I feel like he’s holding a lot in and carrying all of it on his own.
“No. We’re not talking about Luke.” He immediately shuts me down, standing abruptly to gather his things.
I nod, happy that I at least know his name now. “Okay, but whenever you’re ready, I’d love to hear more about him.”
John ignores my offered support, walking back toward the car, and I decide to take a moment during the walk back to make Luke a promise. I’m not religious in a church-going kind of way, but I like the idea that our loved ones who have passed might be out there somewhere, looking out for us.
Hey, Luke, I know you don’t know me, but I think we have the same favorite person.

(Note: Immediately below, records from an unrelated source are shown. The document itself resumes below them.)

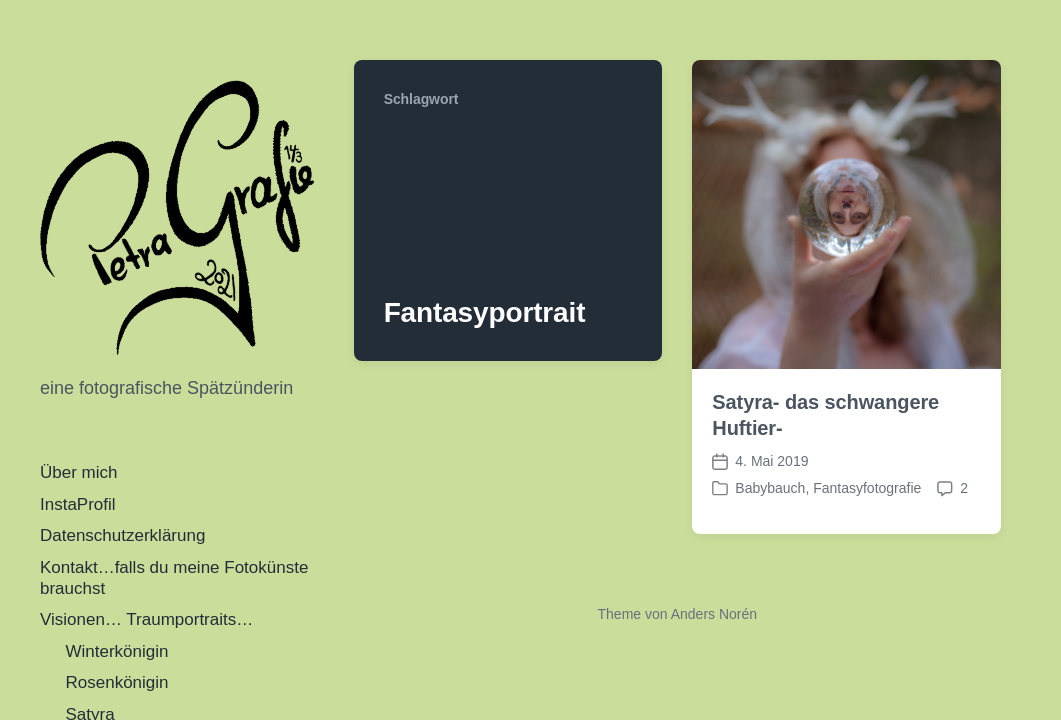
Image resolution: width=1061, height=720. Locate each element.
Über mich (78, 472)
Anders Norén (714, 614)
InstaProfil (78, 504)
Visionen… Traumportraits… (146, 619)
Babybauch (770, 488)
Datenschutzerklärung (122, 535)
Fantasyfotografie (867, 488)
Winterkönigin (117, 651)
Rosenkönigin (117, 682)
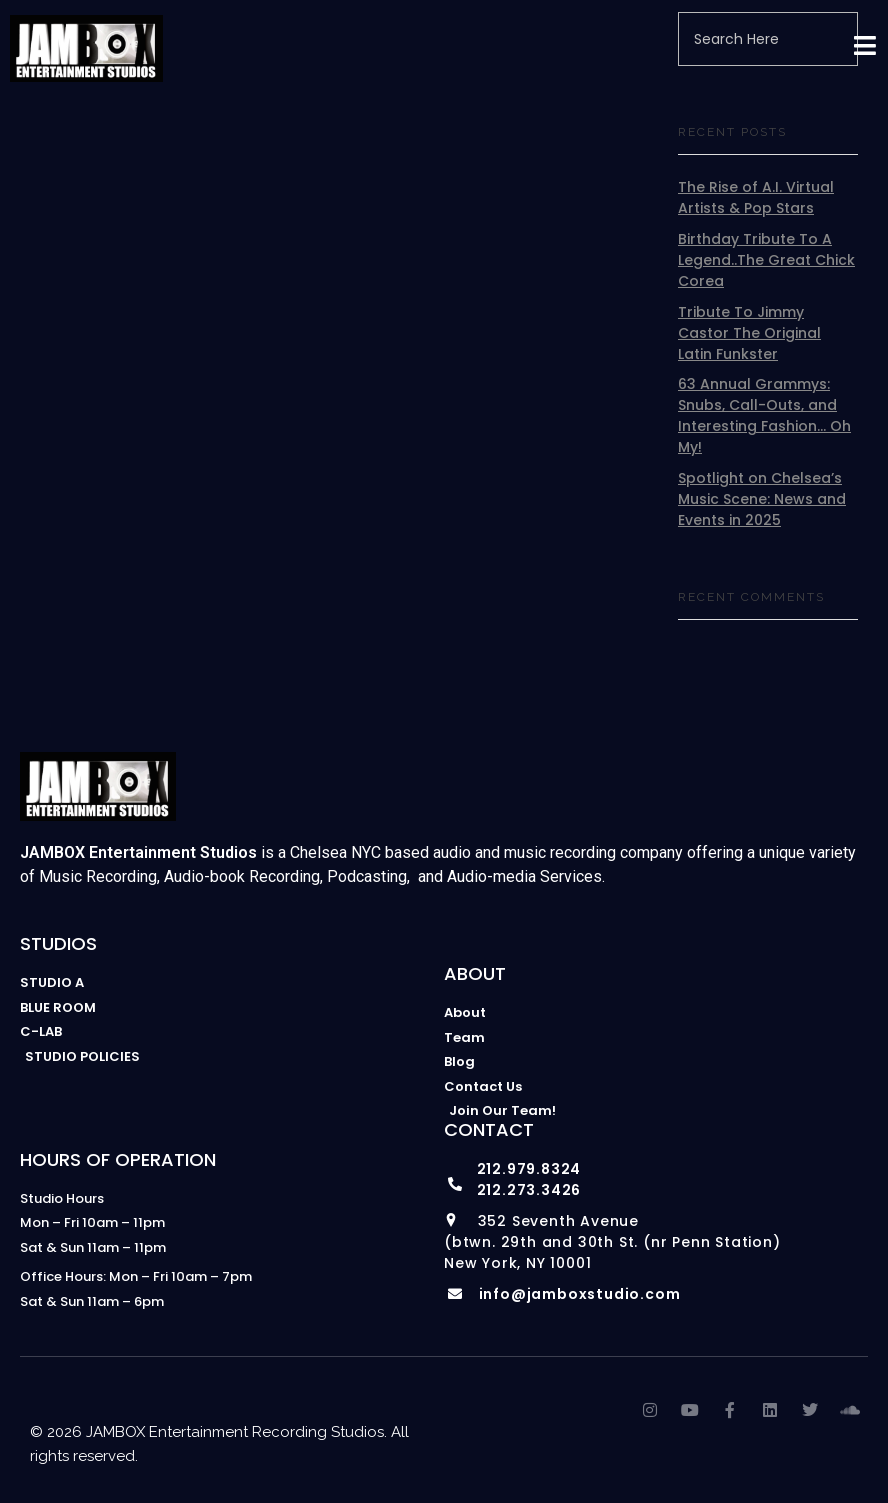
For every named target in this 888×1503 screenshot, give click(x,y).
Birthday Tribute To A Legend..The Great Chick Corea (766, 260)
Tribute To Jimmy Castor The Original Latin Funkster (749, 333)
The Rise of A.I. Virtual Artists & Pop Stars (756, 197)
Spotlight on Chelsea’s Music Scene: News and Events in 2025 (762, 499)
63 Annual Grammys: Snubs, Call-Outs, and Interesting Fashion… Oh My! (764, 415)
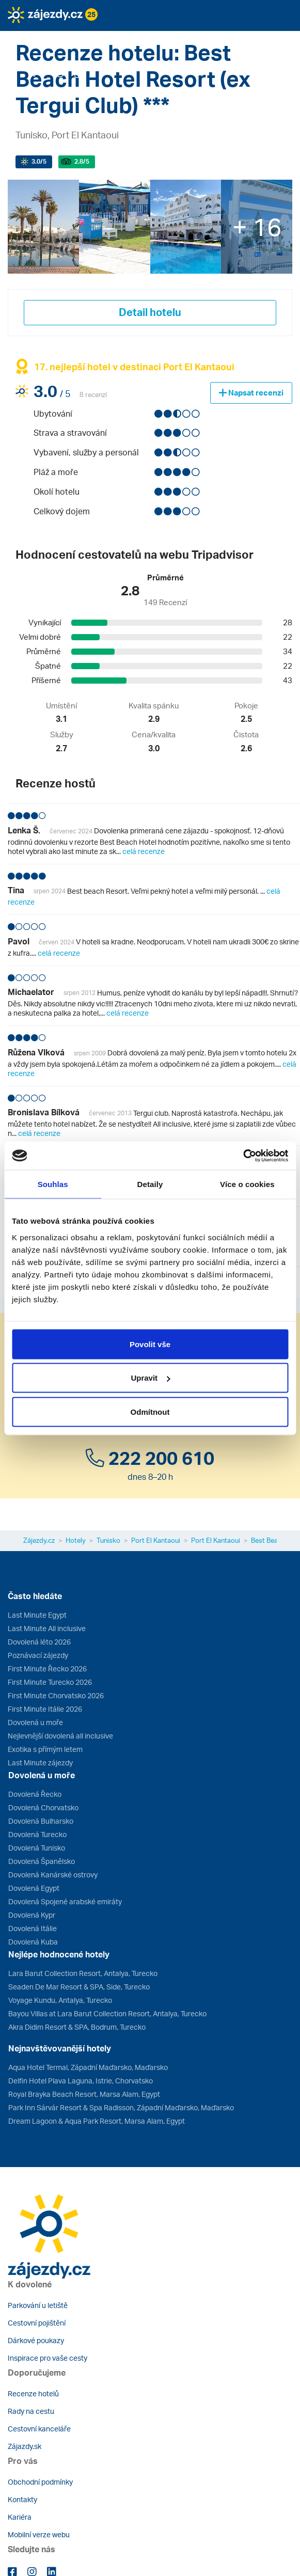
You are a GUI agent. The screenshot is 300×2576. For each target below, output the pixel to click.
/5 (38, 161)
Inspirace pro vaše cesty (47, 2357)
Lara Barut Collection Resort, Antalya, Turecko (82, 1973)
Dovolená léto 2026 (39, 1641)
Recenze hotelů (33, 2393)
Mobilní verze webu (39, 2534)
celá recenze (143, 851)
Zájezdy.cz (39, 1540)
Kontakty (22, 2499)
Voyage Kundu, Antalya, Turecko (60, 2000)
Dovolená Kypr (31, 1914)
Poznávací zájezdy (38, 1655)
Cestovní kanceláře (39, 2428)
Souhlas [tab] (53, 1184)
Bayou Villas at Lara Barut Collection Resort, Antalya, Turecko (107, 2013)
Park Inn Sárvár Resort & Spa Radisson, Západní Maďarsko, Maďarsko (121, 2107)
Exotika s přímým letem (45, 1749)
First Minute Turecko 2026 (50, 1682)
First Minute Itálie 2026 (45, 1708)
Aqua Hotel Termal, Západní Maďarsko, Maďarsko (88, 2067)
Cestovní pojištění (37, 2322)
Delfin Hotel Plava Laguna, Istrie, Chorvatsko (80, 2080)
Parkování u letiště (38, 2305)
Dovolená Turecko (37, 1834)
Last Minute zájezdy (40, 1762)
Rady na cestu (31, 2411)
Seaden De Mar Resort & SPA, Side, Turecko (79, 1986)
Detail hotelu (150, 312)
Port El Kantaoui (155, 1540)
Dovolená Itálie (32, 1928)
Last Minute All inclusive (47, 1628)
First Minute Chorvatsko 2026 (56, 1695)
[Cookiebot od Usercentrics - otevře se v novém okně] (243, 1155)
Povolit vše (150, 1343)
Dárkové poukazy (36, 2340)
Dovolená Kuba (33, 1941)
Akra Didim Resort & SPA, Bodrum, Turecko (77, 2026)
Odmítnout (150, 1411)
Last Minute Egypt (37, 1614)
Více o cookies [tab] (247, 1184)
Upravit (150, 1377)
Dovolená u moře (35, 1722)
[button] (52, 38)
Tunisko (108, 1540)
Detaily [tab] (150, 1184)
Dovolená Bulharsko (40, 1820)
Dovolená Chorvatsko (43, 1807)
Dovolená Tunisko (36, 1847)
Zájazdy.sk (24, 2446)
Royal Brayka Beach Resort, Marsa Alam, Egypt (84, 2094)
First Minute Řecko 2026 (47, 1668)
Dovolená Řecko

I’m really sorry that your time together was so short.
I hope you approve of our marriage. I promise to try to make him happy.
I’m pretty great at getting him to laugh, and even smile.
I’m really proud of it actually. I’m not sure if he used to smile more, but you probably know how rare it is these days.
He misses you so much, I can tell. He’s still hesitant to embrace our relationship, but I know we’ll get there.
I don’t want to replace you. I just want to make him happy.
I don’t know if I need to say “Amen” or something; I just know I feel a little better after my promise to Luke. There’s still so much John and I have to learn about each other, but I can be patient and go at his pace.
We’re already married, so we have all the time in the world.